In a televised interview aired on July 16, President Serzh Sarkisian said a “preliminary agreement” on his face-to-face talks with Azerbaijan’s Ilham was reached during the co-chairs’ tour of the Nagorno-Karabakh conflict zone last month. “My expectations from the meeting are not big, but that meeting could take place this autumn,” he told the Armenia TV station.

The two presidents most recently met in May and June last year shortly after four-day deadly hostilities around Karabakh. They agreed to allow the OSCE to deploy more field observers in the conflict zone and investigate truce violations occurring there.

The Azerbaijani government has since been reluctant to implement these safeguards, however, saying that they would cement the status quo in the absence of progress in Armenian-Azerbaijani peace talks. The Armenian leadership insists, meanwhile, on an unconditional implementation of the confidence-building measures that were agreed by Aliyev and Sarkisian.

Sarkisian claimed on July 16 that Baku is now refusing to seek a Karabakh settlement based on the so-called Madrid Principles that have been advanced by the mediating powers for the past decade.

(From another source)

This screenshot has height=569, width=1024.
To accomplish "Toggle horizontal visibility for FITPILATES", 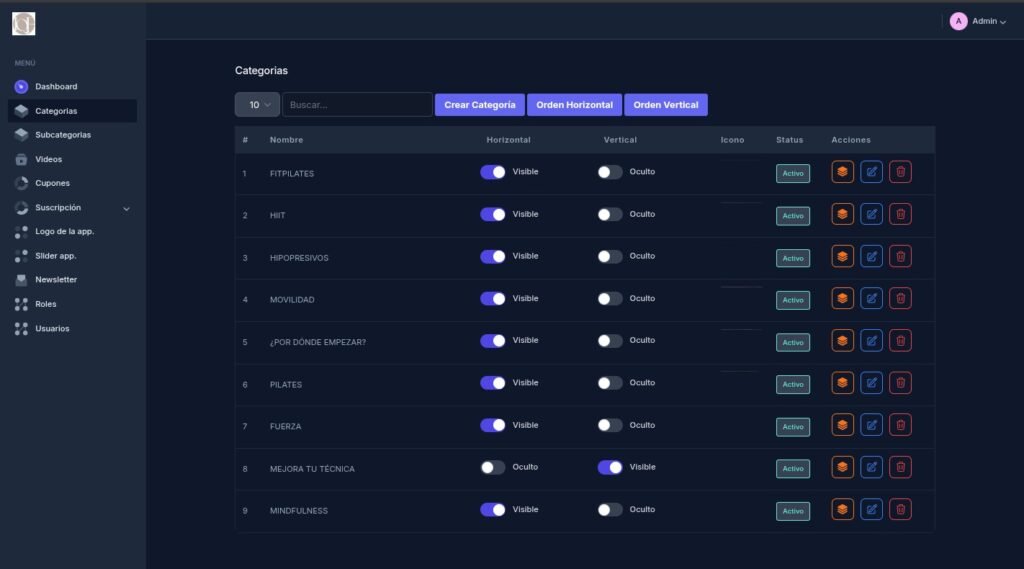I will point(493,172).
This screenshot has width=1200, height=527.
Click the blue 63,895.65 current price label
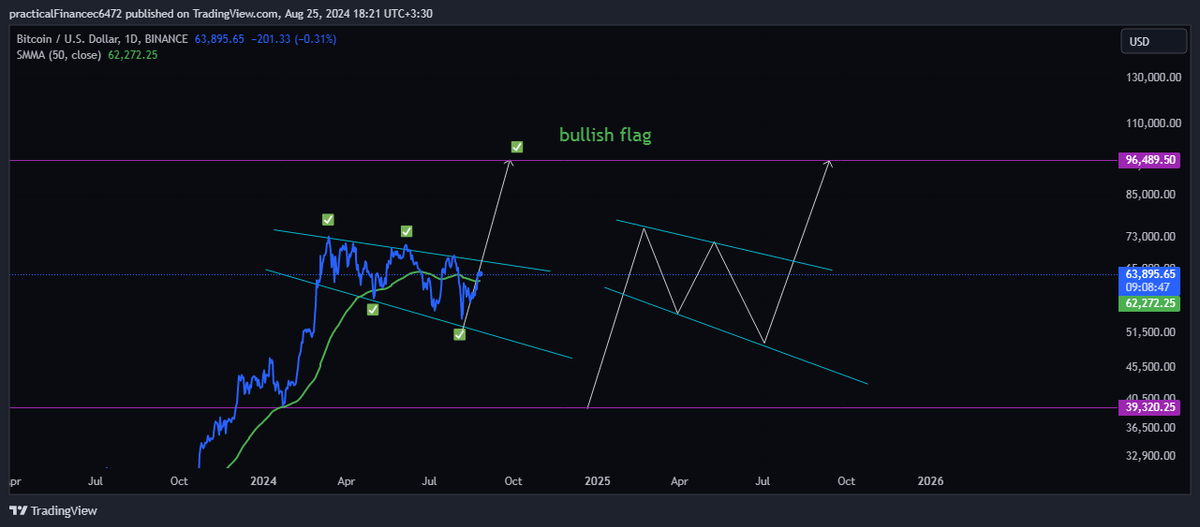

The proposed framework peace accord calls for a gradual resolution of the Karabakh dispute that would start with a gradual liberation of virtually all seven districts around Karabakh that were fully or partly occupied by Karabakh Armenian forces in 1992-1993. In return, Karabakh’s predominantly ethnic Armenian population would determine the territory’s internationally recognized status in a future referendum.